A dor de saber que ela agora era de outro homem contra sua vontade ou por
escolha própria, doía em sua alma e ele pensa que nunca devia ter acreditado
nela um amor que dizia sentir.
Ernesto entrou no quarto e o viu chorar, sempre achou que Carlos era o
modelo de homem forte e que não se abalava por nada até mesmo pelo fato de
tê-lo encontrado daquela maneira tão terrível.
— Você está chorando porque sente saudades da sua casa?
— Oh garoto quase me matou de susto, sente-se aqui comigo.
Os dois sentaram lado a lado na cama.
— Na moral eu não sinto falta da minha casa, mas sim de uma pessoa especial.
— Seu filho?
— Não tampinha, eu não tenho filhos, mas adoraria ter se fosse com ela.
— Então é uma namorada? — O garoto sorriu.
— Uma ex-noiva, mas eu soube que ela já está com outro cara.
— Então ela não gostava de você e não é bom que fique sofrendo por ela desse
jeito.
— Tú é mais maduro que a metade dos caras que trabalhavam para mim e
inclusive cheira bem melhor que todos eles.
Os dois sorriram, mesmo que Chacal ainda guardasse muito sofrimento dentro
de seu coração.
Chacal
Estou sendo um completo de outra por sofrer por ela, mas nada disso irá
durar para sempre...era apenas mais uma cachorra que se aproveitou do meu poder
para tentar subir na vida.
Nós dois ainda ficaremos frente a frente e aí eu quero saber de toda a
verdade.
[...]
Alzira foi colocar Ernesto na cama e acabou se surpreendendo com um pedido
inusitado do garoto.
— Quando o tio Carlos for embora, eu quero ir com ele!
— Você enlouqueceu meu filho, não sabemos quem é esse homem nem de onde ele
veio.
— Eu sei que ele é um cara legal e para mim isso basta, eu quero que ele me
leve para o Rio de Janeiro e ele disse que é de lá...
— Esqueça essa ideia absurda, ele certamente está envolvido com coisas
erradas e nós dois sabemos disso, então por favor trate de colocar uma grande
pedra em seu passado.
— Eu só quero poder ver o meu pai uma vez e nem que seja e perguntar a ele
porque ele deixou.
— Meu amor, já conversamos sobre isso tantas vezes, ele fez isso para te
proteger.
— Eu não acredito nisso, se ele me queria bem deveria ter cuidado de mim e
não me mandar para os braços da senhora.
Naquele momento, os dois choraram ao relembrar aquele passado tão doloroso.
— Então eu não estou sendo suficiente para cuidar de você, é isso?
— Eu te amo muito vovó, mas eu tenho direito de saber tudo o que envolve a
minha vida e se a senhora ou ele, não me derem permissão eu irei escondido.
Ela ficou muito assustada e pensativa com aquela ameaça, sabia que o neto
era destemido e cedo ou tarde iria sair por este mundo, procurando por alguém
que não queria ser encontrado.
Então ela prometeu que pensaria naquela possibilidade absurda, rogou a Deus
para que Carlos fosse embora em uma madrugada e o garoto não se desse conta
disso.
Longe dali...
Maria Victória percebe que sua menstruação está muito atrasada, fica
preocupada, mas tenta não pensar em nada disso.

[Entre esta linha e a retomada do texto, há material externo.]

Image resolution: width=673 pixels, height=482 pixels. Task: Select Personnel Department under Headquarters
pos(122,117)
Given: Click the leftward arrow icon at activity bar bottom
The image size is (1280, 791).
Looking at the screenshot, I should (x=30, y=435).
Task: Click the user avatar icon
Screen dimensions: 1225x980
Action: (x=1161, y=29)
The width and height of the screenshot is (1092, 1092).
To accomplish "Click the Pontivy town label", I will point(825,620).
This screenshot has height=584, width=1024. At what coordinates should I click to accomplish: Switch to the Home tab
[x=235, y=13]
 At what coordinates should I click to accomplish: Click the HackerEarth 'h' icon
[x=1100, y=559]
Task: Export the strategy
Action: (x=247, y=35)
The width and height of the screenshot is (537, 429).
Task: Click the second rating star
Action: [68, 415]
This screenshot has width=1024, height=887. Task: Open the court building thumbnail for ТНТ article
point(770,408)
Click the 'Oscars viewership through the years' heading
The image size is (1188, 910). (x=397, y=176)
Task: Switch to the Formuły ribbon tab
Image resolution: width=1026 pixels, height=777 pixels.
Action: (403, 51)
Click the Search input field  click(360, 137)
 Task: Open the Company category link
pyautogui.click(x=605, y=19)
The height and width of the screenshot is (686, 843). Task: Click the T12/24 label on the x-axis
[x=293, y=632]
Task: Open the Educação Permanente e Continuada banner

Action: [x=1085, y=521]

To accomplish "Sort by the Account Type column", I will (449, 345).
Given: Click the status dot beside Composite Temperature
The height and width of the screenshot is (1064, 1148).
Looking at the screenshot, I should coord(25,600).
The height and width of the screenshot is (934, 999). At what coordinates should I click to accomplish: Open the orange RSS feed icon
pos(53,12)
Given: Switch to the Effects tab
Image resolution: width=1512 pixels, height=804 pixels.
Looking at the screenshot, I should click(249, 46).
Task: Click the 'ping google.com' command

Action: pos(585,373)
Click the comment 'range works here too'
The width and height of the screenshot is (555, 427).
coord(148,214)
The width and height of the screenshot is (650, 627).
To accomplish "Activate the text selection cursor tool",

Assim que ela volta para casa depois do trabalho na Fundação, ela se lembra
de olhar aquele álbum de fotos por completo. Ela abre a gaveta e eu leva para
cama onde se senta com ele no colo.
Começa a folhear as fotos, mas adianta para a página onde havia
parado...havia um anúncio de jornal sobre o crime contra um homem cuja casa
havia sido invadida. Ela então avançou para as páginas seguintes, acabou
encontrando algumas fotos dela e de Luíz, além de uma foto do pai deles com um
imenso X em vermelho e marcada.
Ficou pensando naquilo e com certeza o que manteve Luíz e ela presos aqui no
morro do Éden por tanto tempo, não era simplesmente motivado pela dívida que o
irmão dela tinha de drogas, havia algo do passado que os interligava e
obviamente uma poderosa vingança, mas agora que Chacal estava morto,
dificilmente ela poderia descobrir toda a verdade. Talvez ele nunca tivesse
revelado nada disso a ninguém, ela imediatamente fechou aquele álbum de fotos e
o guardou de volta, tentando se esquecer de todas as dúvidas que pareavam sua
mente...já que nenhuma delas seria esclarecida.
Luíz e Karina estavam juntos, mas não da forma que ele gostaria, pois ela
estava muito magoada com as atitudes dele e não permitia uma aproximação mais
íntima...
Ela pensou que estava grávida dele depois daquela noite que passaram juntos,
mas toda a adrenalina e o medo que ela passou nos últimos tempos a fizeram ter
um intenso sangramento, certamente havia perdido o bebê.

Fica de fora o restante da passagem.